Cannae's investment in BKFE, which owns AFC Bournemouth, an English Premier League football club, has shown promising results. In the first full season under Cannae's ownership, AFC Bournemouth achieved its highest Premier League point total in the club's 125-year history. The company has also made progress in improving the club's business operations, with a 50% increase in hospitality revenue, 40% increase in sponsorship, and a 13% increase in ticketing, all compared to the previous year.
Risks and Challenges
Cannae's investment in Sightline has underperformed, as the company has experienced declining operational results and a challenged liquidity position due to lower-than-expected uptake on certain of their cashless products. Management has refocused their efforts to improve Sightline's performance and liquidity position, including the sale of their mobile app engagement platform in the first quarter.
Outlook
Cannae's strategy going forward is focused on three main levers: improving the performance and valuation of its portfolio companies, making new investments, primarily in private companies that will grow net asset value (NAV), and returning capital to shareholders through share repurchases and dividends. The company is actively seeking new private company investments that align with its expertise in the financial services and fintech sectors, with a focus on cash flow-generating businesses.
Liquidity
The company's balance sheet and liquidity position remain solid, with $238.3 million in cash and cash equivalents as of March 31, 2024, and $150 million in immediate capacity on its margin loan. Cannae has also reduced its management fees through the internalization and wind-down of its external management agreement with Trasimene Capital, which is expected to result in annual savings of approximately $29.4 million.
Conclusion
In terms of guidance, Cannae has not provided specific financial targets for the full year 2024. However, the company's management has expressed confidence in the continued progress of its portfolio companies, particularly Dun & Bradstreet and Alight, and the potential for new private company investments to drive growth in NAV.

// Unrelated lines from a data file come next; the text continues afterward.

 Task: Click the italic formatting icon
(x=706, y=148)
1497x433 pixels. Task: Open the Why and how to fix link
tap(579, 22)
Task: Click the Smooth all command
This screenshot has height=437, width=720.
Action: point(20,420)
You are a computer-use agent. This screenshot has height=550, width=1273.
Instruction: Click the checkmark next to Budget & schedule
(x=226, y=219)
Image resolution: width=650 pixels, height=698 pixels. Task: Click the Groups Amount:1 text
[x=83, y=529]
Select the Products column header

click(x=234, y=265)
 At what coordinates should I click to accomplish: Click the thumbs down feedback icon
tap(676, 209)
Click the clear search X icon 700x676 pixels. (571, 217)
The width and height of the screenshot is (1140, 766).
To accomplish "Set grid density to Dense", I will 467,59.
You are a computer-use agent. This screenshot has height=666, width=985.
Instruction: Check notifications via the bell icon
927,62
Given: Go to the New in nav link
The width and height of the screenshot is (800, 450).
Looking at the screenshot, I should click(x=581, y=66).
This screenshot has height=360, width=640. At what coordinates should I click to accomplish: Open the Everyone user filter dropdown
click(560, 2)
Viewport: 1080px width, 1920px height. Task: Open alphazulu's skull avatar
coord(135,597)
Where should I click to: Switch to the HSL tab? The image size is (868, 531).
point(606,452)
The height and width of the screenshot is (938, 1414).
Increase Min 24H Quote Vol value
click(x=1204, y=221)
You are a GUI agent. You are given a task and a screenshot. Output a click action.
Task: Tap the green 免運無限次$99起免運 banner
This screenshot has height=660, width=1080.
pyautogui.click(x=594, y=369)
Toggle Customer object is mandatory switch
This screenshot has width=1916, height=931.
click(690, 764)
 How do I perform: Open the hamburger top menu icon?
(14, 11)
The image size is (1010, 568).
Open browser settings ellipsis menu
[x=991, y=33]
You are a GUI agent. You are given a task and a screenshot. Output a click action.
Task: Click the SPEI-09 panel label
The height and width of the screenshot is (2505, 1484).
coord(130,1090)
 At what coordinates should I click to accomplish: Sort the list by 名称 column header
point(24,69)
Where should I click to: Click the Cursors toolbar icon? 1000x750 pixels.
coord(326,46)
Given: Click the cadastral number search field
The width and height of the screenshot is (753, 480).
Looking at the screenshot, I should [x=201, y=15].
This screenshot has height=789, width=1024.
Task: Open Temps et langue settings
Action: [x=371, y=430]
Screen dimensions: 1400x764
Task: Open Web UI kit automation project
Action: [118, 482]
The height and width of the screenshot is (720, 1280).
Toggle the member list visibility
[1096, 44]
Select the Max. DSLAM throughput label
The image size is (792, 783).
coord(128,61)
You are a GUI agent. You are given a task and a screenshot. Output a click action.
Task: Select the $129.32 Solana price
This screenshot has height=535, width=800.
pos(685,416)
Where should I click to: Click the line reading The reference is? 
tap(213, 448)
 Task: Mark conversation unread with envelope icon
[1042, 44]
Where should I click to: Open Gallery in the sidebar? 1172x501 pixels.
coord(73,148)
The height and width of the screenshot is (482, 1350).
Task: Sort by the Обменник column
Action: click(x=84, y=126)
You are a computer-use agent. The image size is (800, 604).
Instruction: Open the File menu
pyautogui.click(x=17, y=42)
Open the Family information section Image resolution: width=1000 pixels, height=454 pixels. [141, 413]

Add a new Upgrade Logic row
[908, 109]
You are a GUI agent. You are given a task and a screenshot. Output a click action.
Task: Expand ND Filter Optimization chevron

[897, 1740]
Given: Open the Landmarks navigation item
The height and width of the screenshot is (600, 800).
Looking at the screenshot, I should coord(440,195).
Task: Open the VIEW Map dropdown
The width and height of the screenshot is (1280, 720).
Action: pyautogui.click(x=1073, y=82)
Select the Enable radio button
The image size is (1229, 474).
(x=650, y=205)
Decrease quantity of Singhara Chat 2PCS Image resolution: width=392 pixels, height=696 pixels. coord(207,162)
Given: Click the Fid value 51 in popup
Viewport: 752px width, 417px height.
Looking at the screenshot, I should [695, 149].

Overall, Cannae Holdings is navigating a period of transformation, as it focuses on improving the performance of its existing portfolio, making strategic new investments, and returning capital to shareholders. The company's diversified holdings, strong liquidity position, and experienced management team position it well to capitalize on opportunities and create long-term value for its shareholders.